> [Request]
Update all of the records below by changing every "Where should I click to" to "Where do I click to", with everything else left as it is.

[Records from a collection]
************

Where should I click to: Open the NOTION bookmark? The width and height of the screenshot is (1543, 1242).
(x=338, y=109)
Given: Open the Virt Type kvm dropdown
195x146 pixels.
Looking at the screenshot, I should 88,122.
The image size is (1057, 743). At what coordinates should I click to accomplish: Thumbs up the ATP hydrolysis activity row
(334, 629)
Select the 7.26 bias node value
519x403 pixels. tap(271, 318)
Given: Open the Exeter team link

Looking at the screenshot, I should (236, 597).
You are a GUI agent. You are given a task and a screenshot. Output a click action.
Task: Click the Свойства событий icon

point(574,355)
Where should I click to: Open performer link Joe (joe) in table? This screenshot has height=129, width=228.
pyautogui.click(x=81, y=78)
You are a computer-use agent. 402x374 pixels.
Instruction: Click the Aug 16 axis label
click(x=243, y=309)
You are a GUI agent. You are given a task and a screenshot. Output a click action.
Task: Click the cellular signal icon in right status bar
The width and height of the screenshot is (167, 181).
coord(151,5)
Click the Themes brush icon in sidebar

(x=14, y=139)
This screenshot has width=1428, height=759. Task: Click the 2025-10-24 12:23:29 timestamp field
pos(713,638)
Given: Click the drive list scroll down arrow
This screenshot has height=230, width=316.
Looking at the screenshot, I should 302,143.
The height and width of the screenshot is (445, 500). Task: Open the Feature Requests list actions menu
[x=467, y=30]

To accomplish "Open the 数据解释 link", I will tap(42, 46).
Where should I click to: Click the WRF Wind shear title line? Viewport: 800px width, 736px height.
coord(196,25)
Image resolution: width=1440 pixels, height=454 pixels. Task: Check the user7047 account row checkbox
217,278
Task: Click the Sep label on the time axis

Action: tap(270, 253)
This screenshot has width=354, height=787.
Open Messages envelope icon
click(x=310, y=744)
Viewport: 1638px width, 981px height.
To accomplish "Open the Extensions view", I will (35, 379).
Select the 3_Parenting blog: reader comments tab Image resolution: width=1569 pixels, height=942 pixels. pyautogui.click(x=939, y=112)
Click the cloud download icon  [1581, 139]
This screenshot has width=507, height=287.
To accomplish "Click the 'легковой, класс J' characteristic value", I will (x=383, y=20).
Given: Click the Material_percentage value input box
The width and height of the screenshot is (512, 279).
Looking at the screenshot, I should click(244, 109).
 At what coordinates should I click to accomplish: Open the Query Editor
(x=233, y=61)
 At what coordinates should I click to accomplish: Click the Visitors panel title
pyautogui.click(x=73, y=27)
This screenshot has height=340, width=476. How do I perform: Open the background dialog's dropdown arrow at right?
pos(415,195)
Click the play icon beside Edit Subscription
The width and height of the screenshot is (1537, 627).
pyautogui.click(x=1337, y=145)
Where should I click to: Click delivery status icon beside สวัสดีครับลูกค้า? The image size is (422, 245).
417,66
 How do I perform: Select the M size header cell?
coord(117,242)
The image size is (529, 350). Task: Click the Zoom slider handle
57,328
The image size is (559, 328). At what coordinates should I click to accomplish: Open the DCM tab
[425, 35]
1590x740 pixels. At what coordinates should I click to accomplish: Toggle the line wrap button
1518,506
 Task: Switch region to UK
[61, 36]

************

> [Answer to the problem]
Where do I click to: Open the NOTION bookmark? The width and height of the screenshot is (1543, 1242).
(x=338, y=109)
Given: Open the Virt Type kvm dropdown
195x146 pixels.
Looking at the screenshot, I should 88,122.
The image size is (1057, 743). At what coordinates should I click to accomplish: Thumbs up the ATP hydrolysis activity row
(334, 629)
Select the 7.26 bias node value
519x403 pixels. tap(271, 318)
Given: Open the Exeter team link

Looking at the screenshot, I should (236, 597).
You are a GUI agent. You are given a task and a screenshot. Output a click action.
Task: Click the Свойства событий icon

point(574,355)
Where do I click to: Open performer link Joe (joe) in table? This screenshot has height=129, width=228.
pyautogui.click(x=81, y=78)
You are a computer-use agent. 402x374 pixels.
Instruction: Click the Aug 16 axis label
click(x=243, y=309)
You are a GUI agent. You are given a task and a screenshot. Output a click action.
Task: Click the cellular signal icon in right status bar
The width and height of the screenshot is (167, 181).
coord(151,5)
Click the Themes brush icon in sidebar

(x=14, y=139)
This screenshot has width=1428, height=759. Task: Click the 2025-10-24 12:23:29 timestamp field
pos(713,638)
Given: Click the drive list scroll down arrow
This screenshot has height=230, width=316.
Looking at the screenshot, I should 302,143.
The height and width of the screenshot is (445, 500). Task: Open the Feature Requests list actions menu
[x=467, y=30]

To accomplish "Open the 数据解释 link", I will tap(42, 46).
Where do I click to: Click the WRF Wind shear title line? Viewport: 800px width, 736px height.
coord(196,25)
Image resolution: width=1440 pixels, height=454 pixels. Task: Check the user7047 account row checkbox
217,278
Task: Click the Sep label on the time axis

Action: tap(270, 253)
This screenshot has width=354, height=787.
Open Messages envelope icon
click(x=310, y=744)
Viewport: 1638px width, 981px height.
To accomplish "Open the Extensions view", I will (35, 379).
Select the 3_Parenting blog: reader comments tab Image resolution: width=1569 pixels, height=942 pixels. pyautogui.click(x=939, y=112)
Click the cloud download icon  [1581, 139]
This screenshot has width=507, height=287.
To accomplish "Click the 'легковой, класс J' characteristic value", I will (x=383, y=20).
Given: Click the Material_percentage value input box
The width and height of the screenshot is (512, 279).
Looking at the screenshot, I should click(244, 109).
 At what coordinates should I click to accomplish: Open the Query Editor
(x=233, y=61)
 At what coordinates should I click to accomplish: Click the Visitors panel title
pyautogui.click(x=73, y=27)
This screenshot has height=340, width=476. How do I perform: Open the background dialog's dropdown arrow at right?
pos(415,195)
Click the play icon beside Edit Subscription
The width and height of the screenshot is (1537, 627).
pyautogui.click(x=1337, y=145)
Where do I click to: Click delivery status icon beside สวัสดีครับลูกค้า? The image size is (422, 245).
417,66
 How do I perform: Select the M size header cell?
coord(117,242)
The image size is (529, 350). Task: Click the Zoom slider handle
57,328
The image size is (559, 328). At what coordinates should I click to accomplish: Open the DCM tab
[425, 35]
1590x740 pixels. At what coordinates should I click to accomplish: Toggle the line wrap button
1518,506
 Task: Switch region to UK
[61, 36]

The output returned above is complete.